Source data:
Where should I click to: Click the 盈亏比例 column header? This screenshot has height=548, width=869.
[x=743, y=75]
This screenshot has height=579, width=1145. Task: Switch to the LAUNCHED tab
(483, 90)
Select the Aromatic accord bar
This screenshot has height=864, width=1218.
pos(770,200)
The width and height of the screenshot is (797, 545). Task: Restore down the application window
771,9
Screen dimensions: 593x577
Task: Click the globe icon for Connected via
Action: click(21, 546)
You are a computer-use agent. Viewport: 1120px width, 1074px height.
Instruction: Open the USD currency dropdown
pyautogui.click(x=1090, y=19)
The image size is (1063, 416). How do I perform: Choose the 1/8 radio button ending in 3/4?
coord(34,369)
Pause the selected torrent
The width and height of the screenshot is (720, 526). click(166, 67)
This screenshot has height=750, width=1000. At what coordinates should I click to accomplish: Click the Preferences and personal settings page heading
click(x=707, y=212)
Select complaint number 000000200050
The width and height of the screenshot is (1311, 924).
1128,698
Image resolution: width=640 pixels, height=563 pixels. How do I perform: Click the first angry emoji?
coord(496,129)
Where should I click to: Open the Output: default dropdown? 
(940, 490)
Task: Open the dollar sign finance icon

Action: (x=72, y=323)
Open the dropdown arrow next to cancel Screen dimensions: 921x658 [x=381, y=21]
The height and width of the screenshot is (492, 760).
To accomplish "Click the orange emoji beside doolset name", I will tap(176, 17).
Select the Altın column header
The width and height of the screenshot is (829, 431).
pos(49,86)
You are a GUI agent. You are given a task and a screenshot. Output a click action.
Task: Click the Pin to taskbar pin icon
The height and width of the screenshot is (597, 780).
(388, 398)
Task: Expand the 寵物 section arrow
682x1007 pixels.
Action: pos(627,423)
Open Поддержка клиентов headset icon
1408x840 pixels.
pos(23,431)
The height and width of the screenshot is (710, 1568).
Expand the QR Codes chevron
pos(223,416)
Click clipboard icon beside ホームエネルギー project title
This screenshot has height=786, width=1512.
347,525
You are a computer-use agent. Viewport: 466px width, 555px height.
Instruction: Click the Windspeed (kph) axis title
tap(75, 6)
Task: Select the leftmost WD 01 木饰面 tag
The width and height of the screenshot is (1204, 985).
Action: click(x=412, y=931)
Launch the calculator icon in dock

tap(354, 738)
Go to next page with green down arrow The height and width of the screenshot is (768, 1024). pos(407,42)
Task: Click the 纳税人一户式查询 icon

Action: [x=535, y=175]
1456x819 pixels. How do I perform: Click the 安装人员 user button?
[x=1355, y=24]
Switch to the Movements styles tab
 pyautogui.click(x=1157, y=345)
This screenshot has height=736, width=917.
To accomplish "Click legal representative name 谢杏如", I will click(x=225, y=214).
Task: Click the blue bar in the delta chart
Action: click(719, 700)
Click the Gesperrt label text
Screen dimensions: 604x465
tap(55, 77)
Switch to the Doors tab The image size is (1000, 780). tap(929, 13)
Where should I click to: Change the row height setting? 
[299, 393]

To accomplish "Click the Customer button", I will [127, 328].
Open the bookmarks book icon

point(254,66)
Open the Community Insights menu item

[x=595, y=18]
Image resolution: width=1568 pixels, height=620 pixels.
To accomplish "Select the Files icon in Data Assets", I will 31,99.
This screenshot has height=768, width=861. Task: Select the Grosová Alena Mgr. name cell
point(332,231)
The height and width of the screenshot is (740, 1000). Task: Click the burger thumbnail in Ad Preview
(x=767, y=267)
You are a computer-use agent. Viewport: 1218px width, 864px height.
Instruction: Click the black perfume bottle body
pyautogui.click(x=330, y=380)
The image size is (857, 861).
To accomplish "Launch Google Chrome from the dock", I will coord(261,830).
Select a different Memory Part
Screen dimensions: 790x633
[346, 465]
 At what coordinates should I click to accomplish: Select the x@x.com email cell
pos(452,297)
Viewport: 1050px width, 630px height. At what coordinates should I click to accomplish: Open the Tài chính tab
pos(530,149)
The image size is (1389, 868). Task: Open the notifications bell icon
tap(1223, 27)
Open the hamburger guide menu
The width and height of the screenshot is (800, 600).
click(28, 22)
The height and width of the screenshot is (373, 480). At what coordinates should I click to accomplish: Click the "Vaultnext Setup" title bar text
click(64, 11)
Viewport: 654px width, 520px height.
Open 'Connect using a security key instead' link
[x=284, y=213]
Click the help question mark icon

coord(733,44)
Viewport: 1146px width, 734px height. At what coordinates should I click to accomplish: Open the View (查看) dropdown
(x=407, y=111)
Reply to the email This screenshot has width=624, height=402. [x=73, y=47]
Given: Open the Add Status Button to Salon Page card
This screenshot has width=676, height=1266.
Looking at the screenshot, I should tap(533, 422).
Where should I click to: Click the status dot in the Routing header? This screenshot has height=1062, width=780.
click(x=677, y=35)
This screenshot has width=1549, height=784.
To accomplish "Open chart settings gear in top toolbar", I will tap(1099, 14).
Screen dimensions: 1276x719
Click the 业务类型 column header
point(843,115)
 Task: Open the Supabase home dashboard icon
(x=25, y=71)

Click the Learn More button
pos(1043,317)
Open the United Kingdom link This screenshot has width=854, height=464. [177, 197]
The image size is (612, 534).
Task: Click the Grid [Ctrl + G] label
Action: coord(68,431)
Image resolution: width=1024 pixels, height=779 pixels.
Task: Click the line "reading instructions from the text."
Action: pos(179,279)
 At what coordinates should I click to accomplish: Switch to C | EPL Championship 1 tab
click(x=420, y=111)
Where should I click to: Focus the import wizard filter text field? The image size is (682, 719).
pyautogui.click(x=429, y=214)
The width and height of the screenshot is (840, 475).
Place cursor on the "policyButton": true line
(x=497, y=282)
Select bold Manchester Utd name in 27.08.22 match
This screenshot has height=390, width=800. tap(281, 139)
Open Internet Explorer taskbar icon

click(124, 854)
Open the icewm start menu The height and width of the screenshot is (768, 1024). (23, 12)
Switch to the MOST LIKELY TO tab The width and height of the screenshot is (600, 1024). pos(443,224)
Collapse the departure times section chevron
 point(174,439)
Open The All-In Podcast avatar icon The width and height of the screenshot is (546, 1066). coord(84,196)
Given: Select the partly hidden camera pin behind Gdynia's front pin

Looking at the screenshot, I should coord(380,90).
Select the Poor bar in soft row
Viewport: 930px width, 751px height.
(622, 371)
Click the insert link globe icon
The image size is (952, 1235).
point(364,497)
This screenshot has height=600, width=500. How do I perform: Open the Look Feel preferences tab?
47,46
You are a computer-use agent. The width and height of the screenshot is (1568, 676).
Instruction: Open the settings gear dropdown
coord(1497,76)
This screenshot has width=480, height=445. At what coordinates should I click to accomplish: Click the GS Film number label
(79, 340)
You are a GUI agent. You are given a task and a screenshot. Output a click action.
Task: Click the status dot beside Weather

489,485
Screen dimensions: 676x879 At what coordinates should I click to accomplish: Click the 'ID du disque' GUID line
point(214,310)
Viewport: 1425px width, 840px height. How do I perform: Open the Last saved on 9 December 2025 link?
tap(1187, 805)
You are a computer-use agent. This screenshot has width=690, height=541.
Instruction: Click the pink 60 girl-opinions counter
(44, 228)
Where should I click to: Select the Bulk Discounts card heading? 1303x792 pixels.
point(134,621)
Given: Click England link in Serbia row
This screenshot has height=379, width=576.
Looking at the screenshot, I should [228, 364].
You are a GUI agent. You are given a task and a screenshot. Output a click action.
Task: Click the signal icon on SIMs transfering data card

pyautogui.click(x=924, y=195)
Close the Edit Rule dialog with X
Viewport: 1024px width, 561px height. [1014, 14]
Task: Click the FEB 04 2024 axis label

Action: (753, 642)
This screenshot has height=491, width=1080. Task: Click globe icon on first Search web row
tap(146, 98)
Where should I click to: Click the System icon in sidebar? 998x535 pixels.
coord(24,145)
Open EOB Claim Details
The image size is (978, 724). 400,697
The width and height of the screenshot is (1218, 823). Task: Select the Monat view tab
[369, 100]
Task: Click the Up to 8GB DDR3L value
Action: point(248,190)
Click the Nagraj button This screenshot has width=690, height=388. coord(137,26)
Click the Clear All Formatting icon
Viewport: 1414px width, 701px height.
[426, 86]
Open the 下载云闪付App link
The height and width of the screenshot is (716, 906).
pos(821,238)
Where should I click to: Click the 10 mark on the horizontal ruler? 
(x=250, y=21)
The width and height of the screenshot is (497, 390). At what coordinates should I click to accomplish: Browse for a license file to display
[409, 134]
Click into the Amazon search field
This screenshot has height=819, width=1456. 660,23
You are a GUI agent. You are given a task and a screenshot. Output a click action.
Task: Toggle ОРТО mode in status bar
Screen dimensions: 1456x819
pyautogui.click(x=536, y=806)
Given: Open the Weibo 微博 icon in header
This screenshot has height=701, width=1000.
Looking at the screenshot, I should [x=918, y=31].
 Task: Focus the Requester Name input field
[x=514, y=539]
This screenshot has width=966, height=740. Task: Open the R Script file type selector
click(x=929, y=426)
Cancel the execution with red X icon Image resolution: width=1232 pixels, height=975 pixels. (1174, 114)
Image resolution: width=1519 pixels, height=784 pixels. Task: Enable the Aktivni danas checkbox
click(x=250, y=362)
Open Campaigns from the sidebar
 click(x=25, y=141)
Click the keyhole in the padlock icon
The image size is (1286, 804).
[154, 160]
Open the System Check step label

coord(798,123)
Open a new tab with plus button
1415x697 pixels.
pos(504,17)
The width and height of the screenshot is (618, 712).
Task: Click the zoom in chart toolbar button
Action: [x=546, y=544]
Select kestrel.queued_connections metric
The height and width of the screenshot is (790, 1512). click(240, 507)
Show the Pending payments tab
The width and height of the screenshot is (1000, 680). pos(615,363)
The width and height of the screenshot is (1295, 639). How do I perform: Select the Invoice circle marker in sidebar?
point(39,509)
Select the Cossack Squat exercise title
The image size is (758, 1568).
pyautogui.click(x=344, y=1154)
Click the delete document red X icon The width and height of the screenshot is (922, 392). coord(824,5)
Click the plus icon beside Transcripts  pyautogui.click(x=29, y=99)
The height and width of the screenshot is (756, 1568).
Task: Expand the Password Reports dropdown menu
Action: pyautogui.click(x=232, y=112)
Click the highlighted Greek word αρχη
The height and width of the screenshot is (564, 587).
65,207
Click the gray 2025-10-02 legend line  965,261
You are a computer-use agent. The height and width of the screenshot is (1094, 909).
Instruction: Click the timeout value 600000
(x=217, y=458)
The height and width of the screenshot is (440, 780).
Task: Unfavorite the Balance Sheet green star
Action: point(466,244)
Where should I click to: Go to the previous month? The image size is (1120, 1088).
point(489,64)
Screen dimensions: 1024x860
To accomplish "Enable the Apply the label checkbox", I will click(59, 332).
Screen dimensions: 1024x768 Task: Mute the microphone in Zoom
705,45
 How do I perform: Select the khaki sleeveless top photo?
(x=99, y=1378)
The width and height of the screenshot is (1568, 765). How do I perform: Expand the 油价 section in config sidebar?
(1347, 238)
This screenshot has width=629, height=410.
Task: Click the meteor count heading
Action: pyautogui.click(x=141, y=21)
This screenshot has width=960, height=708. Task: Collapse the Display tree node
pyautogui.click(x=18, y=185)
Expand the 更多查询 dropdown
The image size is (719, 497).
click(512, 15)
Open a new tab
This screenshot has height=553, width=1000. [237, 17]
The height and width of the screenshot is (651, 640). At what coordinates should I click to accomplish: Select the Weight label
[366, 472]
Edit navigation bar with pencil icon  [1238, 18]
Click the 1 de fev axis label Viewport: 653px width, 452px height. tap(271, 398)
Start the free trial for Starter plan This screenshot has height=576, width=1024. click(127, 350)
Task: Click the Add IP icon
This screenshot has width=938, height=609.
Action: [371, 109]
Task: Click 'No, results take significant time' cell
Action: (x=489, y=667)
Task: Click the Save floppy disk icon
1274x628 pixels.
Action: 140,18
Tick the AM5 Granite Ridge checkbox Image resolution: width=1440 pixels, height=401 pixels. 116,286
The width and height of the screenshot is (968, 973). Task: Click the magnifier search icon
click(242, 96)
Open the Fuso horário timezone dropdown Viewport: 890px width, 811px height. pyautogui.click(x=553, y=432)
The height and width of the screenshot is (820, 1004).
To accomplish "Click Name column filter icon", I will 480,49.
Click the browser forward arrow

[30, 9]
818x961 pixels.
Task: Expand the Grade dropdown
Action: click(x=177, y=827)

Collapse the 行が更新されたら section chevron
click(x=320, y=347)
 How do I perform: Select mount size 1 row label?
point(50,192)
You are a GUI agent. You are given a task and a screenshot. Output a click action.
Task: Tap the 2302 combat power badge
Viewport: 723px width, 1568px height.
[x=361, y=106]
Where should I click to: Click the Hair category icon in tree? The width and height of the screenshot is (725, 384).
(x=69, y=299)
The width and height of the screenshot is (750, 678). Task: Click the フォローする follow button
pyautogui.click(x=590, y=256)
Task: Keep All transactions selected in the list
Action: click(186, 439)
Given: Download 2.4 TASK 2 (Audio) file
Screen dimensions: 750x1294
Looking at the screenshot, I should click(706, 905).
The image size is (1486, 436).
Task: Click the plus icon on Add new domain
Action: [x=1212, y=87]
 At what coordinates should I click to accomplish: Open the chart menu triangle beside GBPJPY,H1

What you will do:
Using the listing above, pick out each line that contains the word "computer", then copy it.

Answer to this task:
You are a computer-use agent. Viewport: 1120px width, 1074px height.
You are a computer-use agent. Viewport: 466px width, 555px height.
You are a computer-use agent. Viewport: 1218px width, 864px height.
You are a computer-use agent. The width and height of the screenshot is (1568, 676).
You are a computer-use agent. This screenshot has width=690, height=541.
You are a computer-use agent. The height and width of the screenshot is (1094, 909).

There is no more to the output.